There are many times when we may not feel good about ourselves. It could be that we feel disappointed from repeatedly falling into the same error or extremely frustrated that we are not fulfilling our duties. Sometimes we are not content with our personality – we may feel caged in by our shyness or out of control by our anger. If it is not frustration or disappointment we are feeling, then it’s anxiety. Many people suffer from anxiety which stems from fear of the future or fear of the unknown. Whatever the circumstances may be, the reactions are usually the same. We demoralize ourselves with negative self-talk which leaves us feeling miserable and hopeless. Each time we make a mistake we are harsher and more severe which leaves us feeling more depressed and less peaceful.

This pattern has got to STOP. We need to explore the many things that destroy our peace and techniques to use in order to gain that peace back.

Peace Slayers:

1. Dwelling Over The Past

There are times when people can’t forgive themselves for mistakes of the past. It could be due to hurtful things they have said or done. They spend all their time regretting the mistakes they have made. Some people can’t forgive the mistakes of others. Show forgiveness, enjoin what is good, and turn away from the misguided. Surat Al-Araf 7:199 They have somehow been wronged either by their parents, spouse, relative, friend or complete strangers and they can’t go beyond this incident. They end up clinging on to grudges and they vow to never forgive the perpetrator. Living in the past prevents you from enjoying the blessings of the present. By dwelling on the past and not being able to overlook the mistakes of themselves or others, they will rob themselves of the serenity they deserve.

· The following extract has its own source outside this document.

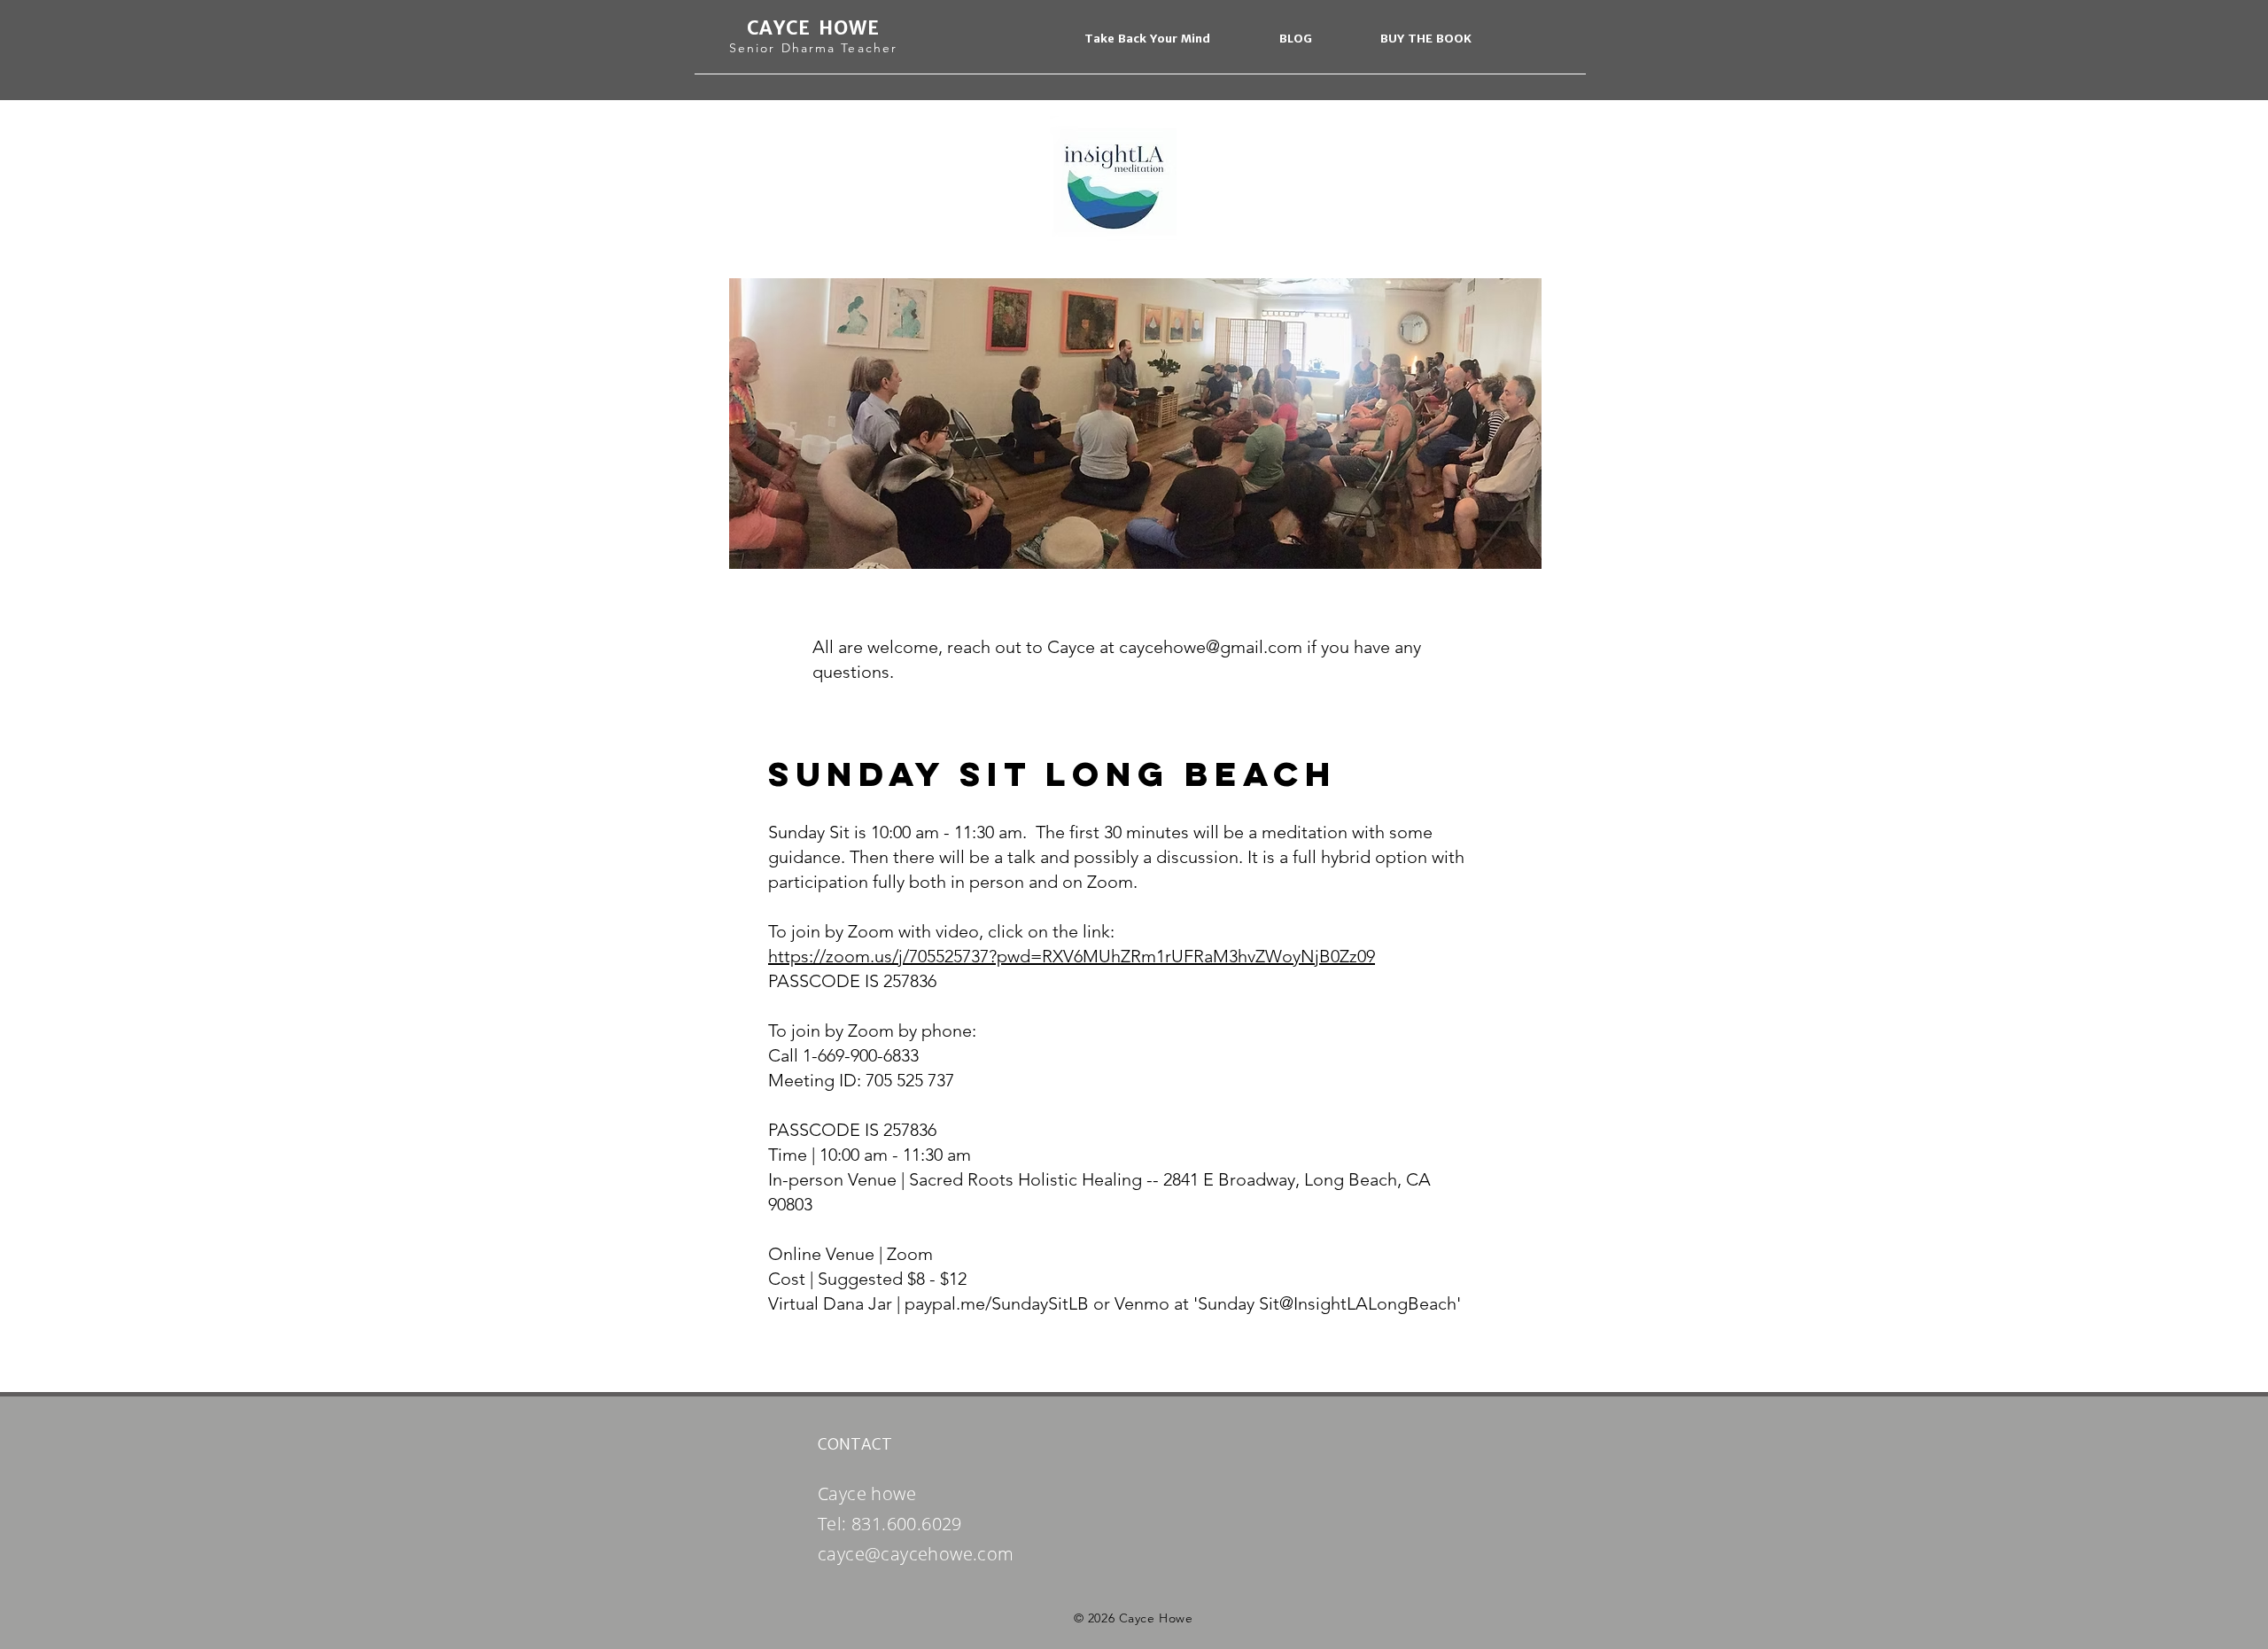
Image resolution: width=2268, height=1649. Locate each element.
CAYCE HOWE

2. Anxious About The Future

There are people who spend every waking moment worrying about the future. “Verily, We have created man in toil (a state of struggle and stress).” Surat Al-Balad 90:4 When will I get married?  Will I have kids? Will I pass my exam?  Am I going to get a job?  How will my kids turn out?  How will I pay for their tuition? Am I going to get sick or get a disease? What will happen when I retire?  The worries go on and on with no end in sight.  This constant preoccupation with the future makes them miss out on all the wonderful events of the present.